Mantıkçıların çok iyi bildiği şu cümle ona aittir. “Eğer öyle olsaydı, öyle olabilirdi; ve eğer öylediyse, öyle olacaktı; ama öyle olmadığına göre öyle değil. İşte bu mantıktır” (çeviri: Collingwood (1898) p.30–31) Dodgson, 1852'de matematiksel ve klasik çalışmalarında başarılı oldu; sınavlarda gösterdiği başarılı performansına göre burs almaya aday gösterildi. 1854'teki matematik finallerinde birinci oldu ve o yılın Aralık ayında lisans derecesine yükseldi. 1881'de istifa ettiği matematik alanında öğretmen olarak atandı. Kekemeliğinin Dodgson'ın davranışları üzerindeki etkisi her zaman güçlü olmuştur. Dodgson'un Kekemeliği şartlara göre yoğunluk olarak değişse de çocuklara daha doğal ve daha kolay konuşabiliyordu ve hem yetişkinlerle hem de çocuklarla bunun tezahür ettiğini fark ediliyordu. Bu faktörler, Dodgson'un çocuklarını eğlendirmeye başlamasına neden olmuş olabilir. 
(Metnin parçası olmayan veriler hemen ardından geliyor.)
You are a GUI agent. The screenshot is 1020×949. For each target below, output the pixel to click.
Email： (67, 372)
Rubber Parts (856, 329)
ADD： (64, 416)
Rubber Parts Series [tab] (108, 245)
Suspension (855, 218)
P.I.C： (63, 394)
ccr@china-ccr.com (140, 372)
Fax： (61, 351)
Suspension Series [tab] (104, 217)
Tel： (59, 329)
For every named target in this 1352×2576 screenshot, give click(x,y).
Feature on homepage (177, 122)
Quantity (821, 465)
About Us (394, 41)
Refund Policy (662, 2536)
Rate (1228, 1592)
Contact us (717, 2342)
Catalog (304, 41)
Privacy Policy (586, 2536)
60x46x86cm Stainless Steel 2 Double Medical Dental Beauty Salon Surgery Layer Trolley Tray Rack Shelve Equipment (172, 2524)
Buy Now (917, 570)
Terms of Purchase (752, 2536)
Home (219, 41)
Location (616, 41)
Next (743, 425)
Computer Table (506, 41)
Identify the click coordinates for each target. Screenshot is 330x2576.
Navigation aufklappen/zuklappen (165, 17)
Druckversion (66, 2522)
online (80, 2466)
Dodgson'un "Alice Harikalar Diyarında" da bir Dodo olarak karikatürize ettiği ve Dodo karakterinin soyadını söylerken yaşadığı zorluktan dolayı karakteri kendiyle özdeşleştirdiği söylenir.Dodgson’ın çok donanımlı olduğu, oldukça iyi şarkı söylediği ve bunu seyirci önünde yapmaktan çekinmediği, taklitte ve hikaye anlatmakta usta olduğu söylenir. Rahip W. Tuckwell, Oxford anılarında (1900) onu "hoşgörüsüz, çekingen, zeki, matematiğe düşkün,saygınlığı seven, siyasette çok tutucu, çok muhafazakar, Alice’in yaşadığı yer nasıl karelere bölünmüşse, kendininki de aynı öyle” olarak tanımlıyor. Ancak Dodgson, bu değerlendirmelerin aksine diğer din ve felsefeleri merak ediyor. Örneğin İngiliz Psikolojik Araştırmalar Derneği'nin kurucu üyeleri bunlardan biridir. 

Alice Harikalar Diyarında'nın bir uzantısı olarak yazdığı “Aynanın İçinden” yayınladı. İlk kitabın itibarına ulaşmasa da edebiyat eleştirmenlerinden övgüler aldı. Yazı ve matematiğin yanı sıra çeşitli alanlarla da ilgilenmektedir. Amcasından esinlenmeye başlayan fotoğrafçılık sayesinde iyi bir fotoğrafçı olarak tanındı. Çektiği yarı çıplak çocukların fotoğrafları nedeniyle pedofili ile suçlandı ancak bu suçlamalar hiçbir zaman doğrulanmadı. 14 Ocak 1898'de İngiltere'deki kız kardeşinin evinde zatürreden öldü. Dodgson Guildford’da Mount Mezarlığı’na defnedildi.